WORK INSTRUCTION:
Transcribe each entry so that nothing differs from the original.

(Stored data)

= = = = =

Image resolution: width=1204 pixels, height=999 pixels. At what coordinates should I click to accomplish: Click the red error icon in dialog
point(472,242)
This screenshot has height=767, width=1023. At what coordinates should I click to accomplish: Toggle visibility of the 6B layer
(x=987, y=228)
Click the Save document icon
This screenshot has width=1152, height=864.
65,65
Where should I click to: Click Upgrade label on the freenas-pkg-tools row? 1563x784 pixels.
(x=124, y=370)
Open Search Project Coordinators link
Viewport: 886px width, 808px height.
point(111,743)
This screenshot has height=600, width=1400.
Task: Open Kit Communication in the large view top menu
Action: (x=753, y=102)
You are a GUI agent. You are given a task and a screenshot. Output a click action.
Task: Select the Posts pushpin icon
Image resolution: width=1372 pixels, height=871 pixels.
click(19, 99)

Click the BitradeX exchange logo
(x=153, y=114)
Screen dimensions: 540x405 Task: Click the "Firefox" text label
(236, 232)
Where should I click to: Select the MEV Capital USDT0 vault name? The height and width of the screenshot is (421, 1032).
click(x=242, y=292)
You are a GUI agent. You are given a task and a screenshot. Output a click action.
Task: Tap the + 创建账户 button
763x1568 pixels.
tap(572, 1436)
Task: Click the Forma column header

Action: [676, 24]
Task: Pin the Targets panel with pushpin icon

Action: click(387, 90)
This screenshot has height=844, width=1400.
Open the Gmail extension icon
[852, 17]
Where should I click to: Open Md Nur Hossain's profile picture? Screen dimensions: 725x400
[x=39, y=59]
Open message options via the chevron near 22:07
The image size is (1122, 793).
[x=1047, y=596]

= = = = =

TASK SOLUTION:
Image resolution: width=1204 pixels, height=999 pixels. At what coordinates should I click to accomplish: Click the red error icon in dialog
point(472,242)
This screenshot has height=767, width=1023. At what coordinates should I click to accomplish: Toggle visibility of the 6B layer
(x=987, y=228)
Click the Save document icon
This screenshot has width=1152, height=864.
65,65
Where should I click to: Click Upgrade label on the freenas-pkg-tools row? 1563x784 pixels.
(x=124, y=370)
Open Search Project Coordinators link
Viewport: 886px width, 808px height.
point(111,743)
This screenshot has height=600, width=1400.
Task: Open Kit Communication in the large view top menu
Action: (x=753, y=102)
You are a GUI agent. You are given a task and a screenshot. Output a click action.
Task: Select the Posts pushpin icon
Image resolution: width=1372 pixels, height=871 pixels.
click(19, 99)

Click the BitradeX exchange logo
(x=153, y=114)
Screen dimensions: 540x405 Task: Click the "Firefox" text label
(236, 232)
Where should I click to: Select the MEV Capital USDT0 vault name? The height and width of the screenshot is (421, 1032).
click(x=242, y=292)
You are a GUI agent. You are given a task and a screenshot. Output a click action.
Task: Tap the + 创建账户 button
763x1568 pixels.
tap(572, 1436)
Task: Click the Forma column header

Action: [676, 24]
Task: Pin the Targets panel with pushpin icon

Action: click(387, 90)
This screenshot has height=844, width=1400.
Open the Gmail extension icon
[852, 17]
Where should I click to: Open Md Nur Hossain's profile picture? Screen dimensions: 725x400
[x=39, y=59]
Open message options via the chevron near 22:07
The image size is (1122, 793).
[x=1047, y=596]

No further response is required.